De simbolismo incierto, los obeliscos serían, en cualquier caso, una imagen de vida, donde caben las interpretaciones solares –como rayos petrificados y, por tanto, de carácter sagrado, dignos de veneración y respeto- y exégesis fálicas. Lo más curioso es que, siendo símbolos paganos que se alzaban a la entrada de los templos egipcios, muchos de ellos presidan ahora las plazas de grandes basílicas y coronados y coronados con cruces.
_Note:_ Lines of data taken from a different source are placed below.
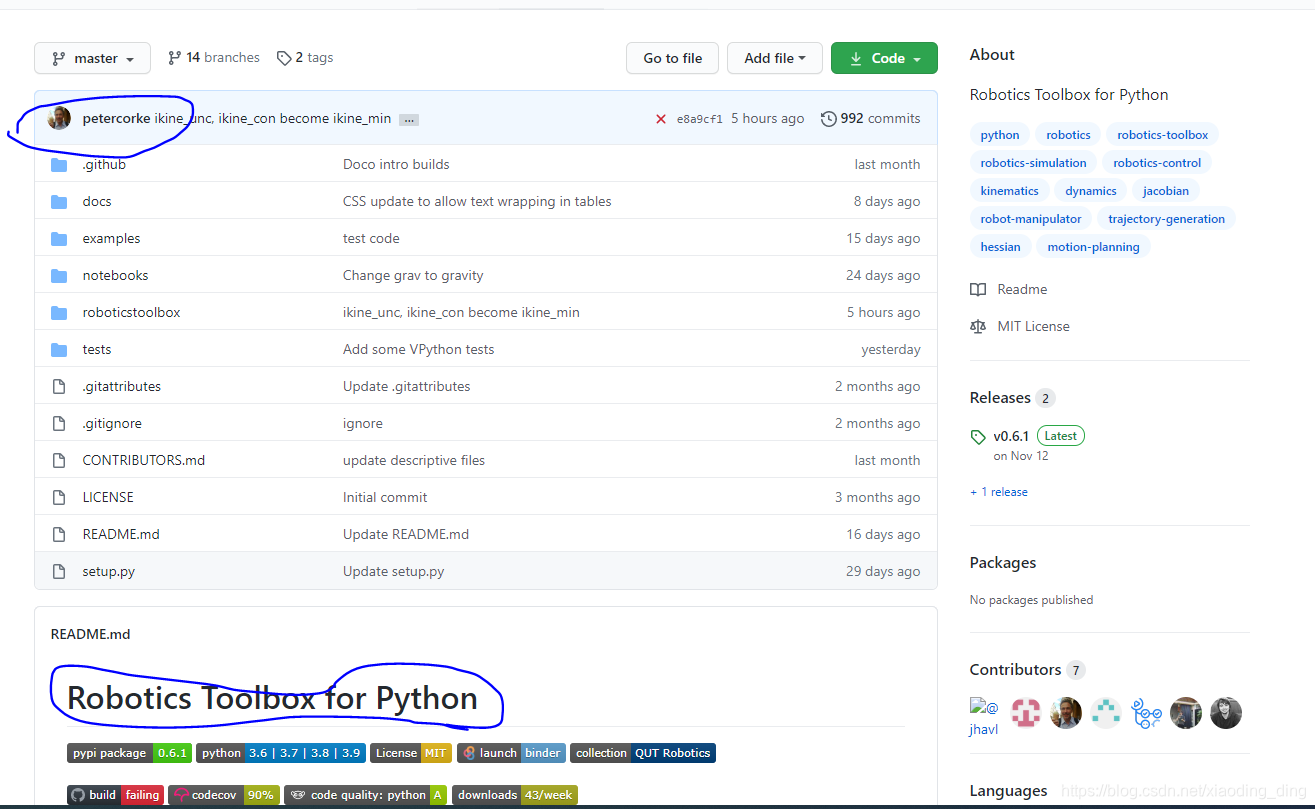Viewport: 1315px width, 809px height.
Task: Click the tag icon beside v0.6.1 release
Action: coord(978,436)
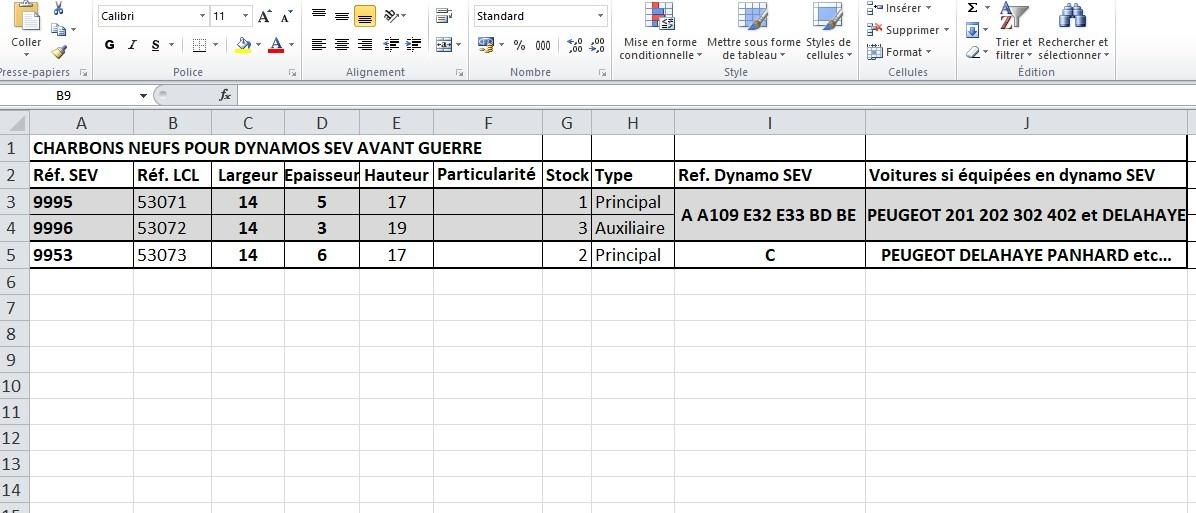
Task: Expand the Standard number format dropdown
Action: point(600,16)
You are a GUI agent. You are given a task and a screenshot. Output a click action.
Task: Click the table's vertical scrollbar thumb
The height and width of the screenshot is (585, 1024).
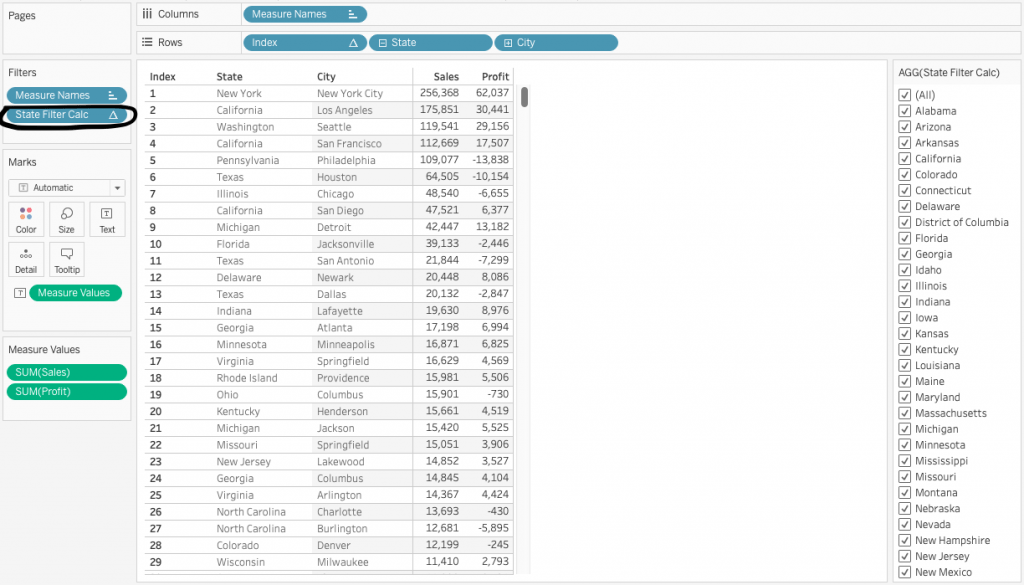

 Obelisco de la Plaza de San Juan de Letrán en Roma (Italia).
Foto: Pedro del Puerto.

OBELISCOS: La hija de Amón



Obelisco caído de Hatshepsut, en Karnak (Egipto).
Foto: Godofredo Galván.

La hija de Thutmosis I y Ahmose apuntaba maneras. Pero ser mujer y faraón al mismo tiempo nadie lo creía posible en tiempos de la decimoctava dinastía. Hatshepsut tuvo que casarse con su hermanastro Thutmosis II, ejercer de corregente durante la minoría de edad de Thutmosis III, hijo de su marido con una esposa secundaria, y “comprar” los apoyos del clero del templo de Amón en la antigua Tebas (hoy Karnak). El mito de la “teogamia” fue su recompensa: los sacerdotes tebanos legitimaron su poder proclamando su origen divino como hija de una reina de Egipto y del propio dios Amón. Por entonces, no se hacían pruebas de ADN, así que nadie cuestionó esa paternidad. Su coronación se grabó en piedra, sobre granito rosa, como puede verse en el piramidion del obelisco caído de Hatshepsut en Karnak, junto al Lago Sagrado. Desde ese momento sería jefe de Estado, adoptaría el protocolo de los reyes, se vestiría como un hombre, llevaría barba postiza, luciría la doble corona, suprimiría la desinencia femenina en su titulatura y tendría su propio cartucho real con el nombre de Maatkare. Los faraones posteriores, incluso Ramsés II, quisieron borrar su memoria, pero es obvio que no lo consiguieron.

  A la izquierda, acuarela del obelisco de Hatshepsut de Karnak de Henry A. Bacon (1900),
en la Academia de las Artes de Honolulu (Hawai, EEUU).
A la derecha, el obelisco real en Karnak.
Foto: Carmen del Puerto


OBELISCOS: Colgado de la pared


 Capricho arquitectónico con un predicador en las ruinas romanas (1745-1750),
de Giovanni Paolo Pannini. Museo del Louvre (París).
Foto: Carmen del Puerto.

Algunos navegaron por el Nilo y se quedaron en sus orillas. Muchos cruzaron el mar y llegaron al continente vecino, que siempre los miró con codicia. Otros surcaron océanos hasta latitudes increíbles. Los más modernos despegaron del suelo rumbo a las estrellas. Pero también los hubo que nunca salieron de la cantera o que acabaron en posición horizontal. Se regalaron o se vendieron a precios ridículos, cuando no los saquearon impunemente. Han servido como canal de comunicación con los dioses y como pararrayos; incluso, para ventilación de alcantarillas. Muy pocos, como el de la foto, acaban colgados de la pared.

En este cuadro se representan varios monumentos antiguos de Roma: la pirámide de Cayo Cestio, el templo de Minerva Medica, un edificio circular que combina el templo de Vesta y el de la Sibila en Tívoli, el obelisco de Augusto (Plaza del Pueblo) y los colonnacce del Foro de Nerva.